Bitcoin Twitter’s Skuld sang a historic moment, “first real world purchase” with Bitcoin, and critics etched the story into internet memories with headlines about the infamous Bitcoin pizza purchase.
But what if Hanyecz said he spent more than 10 times more Bitcoin after his historic purchase? And perhaps what if Honeyets said he did so as an ostensible repentance for his much more important contribution to Bitcoin in an uncertain childhood?
He was a technical pioneer in Bitcoin
The Penim Bra of Hanyecz’s Pizza Day Buying obscured his two important contributions to Bitcoin’s early technological development.
This post originally appeared in Blockspace Media, Editor-in-Chief by Colin Harper.
The first of these came on April 19, 2010, a few days after Hanyecz was registered with Bitcointalk. This is a forum founded by Nakamoto at, a watering hole for Bitcoin technical intellectuals (and still is). Hanyecz has created the first MacOS client for Bitcoin Core, the original and still dominant software implementation of nodes below the Bitcoin network.
Satoshi originally coded Bitcoin for Windows and Linux, but Hanyecz’s innovation allowed Macos devices to run software too. His contributions laid the foundation for all the following Macos-enabled Bitcoin wallets and applications.
But perhaps even greater than this was Honeyets’ discovery that he could minify Bitcoin with his computer’s graphics card (GPU). Up until this point, early adapters used computer processing units (CPUs) to mine Bitcoin, and the GPU is orders of magnitude more powerful than the CPUs of the task, so this innovation promoted Bitcoin mining forward much faster than Satoshi expected.

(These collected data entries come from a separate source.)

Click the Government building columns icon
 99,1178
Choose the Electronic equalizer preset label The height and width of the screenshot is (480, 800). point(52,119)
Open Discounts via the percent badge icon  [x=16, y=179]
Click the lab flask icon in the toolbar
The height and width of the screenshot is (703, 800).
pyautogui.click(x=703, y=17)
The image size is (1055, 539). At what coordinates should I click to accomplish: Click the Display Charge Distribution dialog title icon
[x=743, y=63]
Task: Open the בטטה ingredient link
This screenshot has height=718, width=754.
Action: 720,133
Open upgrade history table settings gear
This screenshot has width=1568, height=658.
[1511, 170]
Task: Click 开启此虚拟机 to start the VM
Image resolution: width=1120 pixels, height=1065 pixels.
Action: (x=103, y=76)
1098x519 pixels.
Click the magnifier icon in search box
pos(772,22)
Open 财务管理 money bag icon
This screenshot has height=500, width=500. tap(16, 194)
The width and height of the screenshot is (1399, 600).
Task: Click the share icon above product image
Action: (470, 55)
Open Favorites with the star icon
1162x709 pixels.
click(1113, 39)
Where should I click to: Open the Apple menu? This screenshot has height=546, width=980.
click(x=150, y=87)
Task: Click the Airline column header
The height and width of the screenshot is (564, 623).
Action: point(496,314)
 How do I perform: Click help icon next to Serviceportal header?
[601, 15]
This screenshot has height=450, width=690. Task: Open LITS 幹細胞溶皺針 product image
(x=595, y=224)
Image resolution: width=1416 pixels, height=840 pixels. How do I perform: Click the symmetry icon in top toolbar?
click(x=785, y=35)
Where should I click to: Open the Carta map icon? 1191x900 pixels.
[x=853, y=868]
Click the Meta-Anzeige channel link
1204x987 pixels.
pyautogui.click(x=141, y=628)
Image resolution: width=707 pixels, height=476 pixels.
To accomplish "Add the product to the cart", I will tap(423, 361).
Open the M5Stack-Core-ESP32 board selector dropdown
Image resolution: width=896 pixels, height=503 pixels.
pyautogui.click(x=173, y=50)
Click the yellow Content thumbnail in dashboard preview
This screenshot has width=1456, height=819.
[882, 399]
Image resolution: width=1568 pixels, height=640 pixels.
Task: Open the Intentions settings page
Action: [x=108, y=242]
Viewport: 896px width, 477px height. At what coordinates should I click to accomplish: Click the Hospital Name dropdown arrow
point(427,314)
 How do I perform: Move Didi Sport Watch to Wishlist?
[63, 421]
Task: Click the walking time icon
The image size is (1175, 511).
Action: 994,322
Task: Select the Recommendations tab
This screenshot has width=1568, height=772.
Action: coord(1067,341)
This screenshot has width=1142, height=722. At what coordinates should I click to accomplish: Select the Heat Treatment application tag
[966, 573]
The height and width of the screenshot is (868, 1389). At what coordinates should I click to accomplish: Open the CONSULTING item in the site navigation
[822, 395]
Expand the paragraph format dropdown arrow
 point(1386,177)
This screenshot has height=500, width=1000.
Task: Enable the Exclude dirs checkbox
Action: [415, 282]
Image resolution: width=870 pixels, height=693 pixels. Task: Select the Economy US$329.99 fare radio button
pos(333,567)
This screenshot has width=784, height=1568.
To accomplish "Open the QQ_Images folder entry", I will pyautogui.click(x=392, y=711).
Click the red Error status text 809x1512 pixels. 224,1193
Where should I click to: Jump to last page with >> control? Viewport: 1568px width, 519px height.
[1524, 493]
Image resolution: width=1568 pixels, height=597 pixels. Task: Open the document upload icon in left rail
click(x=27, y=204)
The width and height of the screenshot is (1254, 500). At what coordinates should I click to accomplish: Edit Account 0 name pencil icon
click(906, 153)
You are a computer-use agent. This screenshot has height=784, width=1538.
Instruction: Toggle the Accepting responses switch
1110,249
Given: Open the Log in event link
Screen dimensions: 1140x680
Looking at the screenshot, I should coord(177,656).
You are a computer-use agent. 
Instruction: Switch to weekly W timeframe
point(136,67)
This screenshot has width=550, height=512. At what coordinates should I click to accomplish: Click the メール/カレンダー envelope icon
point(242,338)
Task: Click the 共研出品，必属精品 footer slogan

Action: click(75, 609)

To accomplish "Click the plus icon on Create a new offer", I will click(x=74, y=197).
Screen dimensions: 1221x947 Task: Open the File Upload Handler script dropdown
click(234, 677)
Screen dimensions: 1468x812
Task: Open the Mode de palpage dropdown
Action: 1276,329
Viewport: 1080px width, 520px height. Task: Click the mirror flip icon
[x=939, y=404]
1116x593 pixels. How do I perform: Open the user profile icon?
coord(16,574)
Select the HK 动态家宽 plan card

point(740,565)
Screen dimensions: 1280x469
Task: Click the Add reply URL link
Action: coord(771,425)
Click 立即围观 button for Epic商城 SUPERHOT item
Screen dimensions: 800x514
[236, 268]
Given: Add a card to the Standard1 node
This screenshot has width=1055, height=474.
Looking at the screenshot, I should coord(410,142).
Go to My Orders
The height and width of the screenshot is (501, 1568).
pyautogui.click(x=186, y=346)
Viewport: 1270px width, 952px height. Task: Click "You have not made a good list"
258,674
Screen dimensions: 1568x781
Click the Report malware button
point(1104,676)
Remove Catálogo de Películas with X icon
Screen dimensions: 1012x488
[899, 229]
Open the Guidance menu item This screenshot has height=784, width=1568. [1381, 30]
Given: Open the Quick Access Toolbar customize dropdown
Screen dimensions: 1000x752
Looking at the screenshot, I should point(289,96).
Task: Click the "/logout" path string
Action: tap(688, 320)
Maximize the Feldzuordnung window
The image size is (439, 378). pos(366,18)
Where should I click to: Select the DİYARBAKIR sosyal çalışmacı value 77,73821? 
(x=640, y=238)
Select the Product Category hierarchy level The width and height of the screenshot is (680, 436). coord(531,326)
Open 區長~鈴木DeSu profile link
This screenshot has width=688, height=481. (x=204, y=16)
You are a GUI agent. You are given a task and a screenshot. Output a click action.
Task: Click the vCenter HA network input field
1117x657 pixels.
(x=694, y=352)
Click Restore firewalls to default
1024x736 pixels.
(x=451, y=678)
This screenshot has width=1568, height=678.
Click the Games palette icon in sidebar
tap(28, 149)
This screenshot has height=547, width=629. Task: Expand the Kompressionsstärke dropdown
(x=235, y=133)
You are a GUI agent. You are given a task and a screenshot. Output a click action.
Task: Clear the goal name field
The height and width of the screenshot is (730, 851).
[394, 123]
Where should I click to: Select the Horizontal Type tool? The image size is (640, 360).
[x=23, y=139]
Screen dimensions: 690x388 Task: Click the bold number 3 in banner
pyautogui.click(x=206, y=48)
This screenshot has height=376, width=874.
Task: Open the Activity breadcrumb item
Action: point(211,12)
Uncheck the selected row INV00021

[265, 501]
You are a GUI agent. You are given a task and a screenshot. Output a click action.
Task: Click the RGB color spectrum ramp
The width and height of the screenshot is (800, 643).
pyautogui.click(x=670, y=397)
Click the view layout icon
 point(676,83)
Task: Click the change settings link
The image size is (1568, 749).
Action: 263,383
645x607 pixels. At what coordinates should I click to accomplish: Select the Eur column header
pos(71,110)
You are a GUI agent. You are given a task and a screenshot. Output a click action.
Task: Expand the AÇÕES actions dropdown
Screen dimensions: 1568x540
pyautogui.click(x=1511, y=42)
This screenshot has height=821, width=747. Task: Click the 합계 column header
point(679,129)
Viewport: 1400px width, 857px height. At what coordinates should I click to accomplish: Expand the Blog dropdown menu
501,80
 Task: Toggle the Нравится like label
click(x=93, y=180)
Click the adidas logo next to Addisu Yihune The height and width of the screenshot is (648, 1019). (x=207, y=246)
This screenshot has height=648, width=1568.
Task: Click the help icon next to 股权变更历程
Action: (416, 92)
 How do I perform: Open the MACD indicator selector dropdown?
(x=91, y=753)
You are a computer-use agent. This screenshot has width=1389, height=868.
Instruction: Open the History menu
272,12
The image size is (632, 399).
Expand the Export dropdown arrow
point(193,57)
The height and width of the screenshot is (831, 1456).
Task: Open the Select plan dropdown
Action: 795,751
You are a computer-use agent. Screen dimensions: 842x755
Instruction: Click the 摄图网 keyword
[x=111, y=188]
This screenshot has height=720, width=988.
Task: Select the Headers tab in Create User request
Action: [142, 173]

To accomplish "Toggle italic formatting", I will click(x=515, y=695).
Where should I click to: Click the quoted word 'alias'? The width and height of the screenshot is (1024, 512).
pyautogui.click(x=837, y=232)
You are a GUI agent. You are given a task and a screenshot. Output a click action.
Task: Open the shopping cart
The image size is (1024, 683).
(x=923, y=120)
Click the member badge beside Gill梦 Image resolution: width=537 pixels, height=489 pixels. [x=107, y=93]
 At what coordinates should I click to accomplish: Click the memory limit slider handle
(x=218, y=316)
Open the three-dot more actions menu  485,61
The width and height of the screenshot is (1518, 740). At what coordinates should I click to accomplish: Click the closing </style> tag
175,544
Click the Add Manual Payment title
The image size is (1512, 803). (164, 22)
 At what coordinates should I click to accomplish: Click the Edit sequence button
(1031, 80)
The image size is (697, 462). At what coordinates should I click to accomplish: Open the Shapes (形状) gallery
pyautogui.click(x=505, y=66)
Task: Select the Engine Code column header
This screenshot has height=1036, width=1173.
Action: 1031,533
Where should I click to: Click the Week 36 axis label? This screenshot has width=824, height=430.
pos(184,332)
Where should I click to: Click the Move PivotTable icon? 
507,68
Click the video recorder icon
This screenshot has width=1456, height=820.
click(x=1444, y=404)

“I updated the Mac OS X binaries… I use GPUs to generate Bitcoin. This works very well if I have a good GPU like the Nvidia 8800.”
Discovery ignited Bitcoin’s first digital gold rush. Bitcoin’s total hashrate exploded 130,000% upward by the end of the year, and Bitcoin Miner has begun construction of a small mining farm for the first time. These setups, slapped together in basements, attics, garages and sheds, were prototypes for the industrial-scale Bitcoin mining farms that dominate today’s Bitcoin network.
Pizza was a tragedy
Hanyecz’s invention was so important that he himself acquired a virtual drop from Nakamoto atshi. And it is possible that the subsequent conversations influenced Honeyets’ famous pizza day purchase.
“The big attraction for new users is that anyone with a computer can generate free coins,” Satoshi wrote in Honeyets. “GPUs limit incentives early only to those with high-end GPU hardware. It’s inevitable that a GPU computing cluster will hog all the coins that were eventually generated, but we don’t want to speed up the day.”
In a 2019 interview with Bitcoin Magazine, Hanyecz told me, “I then stopped advertising (GPU mining).”
“I thought, ‘Man, I feel like I’ve crapped your project. Sorry, hey.’ He was worried that some people might be disappointed because they can’t mine blocks on the CPU,” Honeyts said.
Perhaps the conversation spurred it to serve 10,000 BTC on two big papajon pizzas on that fateful day, 15 years ago, May. In fact, he made multiple offers. In a 2019 interview, Hanyecz told me he spent nearly 100,000 BTC that year.
“I spent (all Bitcoin) on pizza a long time ago,” Honeyets wrote in a February 2014 Bitcointalk post. “Aside from changing a little single digit change, I spent everything I mined. You know, adapting to hash power is difficult, so in the end, mining wasn’t worth it.”
Hanyecz is looking at Hanyecz listed in the first Bitcointalk post that he received and spent on 81,432 BTC from this address from April to November 2010.
Laszlo Hanyecz’s Wallet 2010 History of Balance | Source: mempool.space
There’s no way to see if Hanyecz spent all of this on pizza, other items, or if he simply handed over Bitcoin to a new Bitcointalk member. However, he said it was an “open offer” in the original thread for buying pizza, but in August he said, “I can’t afford to continue doing that because I can’t generate thousands of coins a day. I’d like to thank everyone who’s already bought me pizza.”
The original purchase would be enough to wake up a sane person at night, with Bitcoin exceeding $100,000, let alone the repetitive ones that obviously occurred later. But at least in 2019, Hanyecz pissed the ordeal with humor. As he saw it, he committed culinary alchemy and converted his electricity and computing power into a cheap dinner. He didn’t think Bitcoin would command today’s price, so the deal was a victory for his book.
“We think both parties are doing a fair amount of trade, so there’s a trade happening,” he said. “I felt like I was defeating the internet and getting free food. “Man, I linked these GPUs together. Now I’m going to dig twice as fast. I’m just going to eat free food. I don’t have to buy food again…”
“So I mean, I coded this and mined Bitcoin and felt like I was beating the internet that day. I got pizza to contribute to open source projects. Usually my hobbies are time sink and money sink.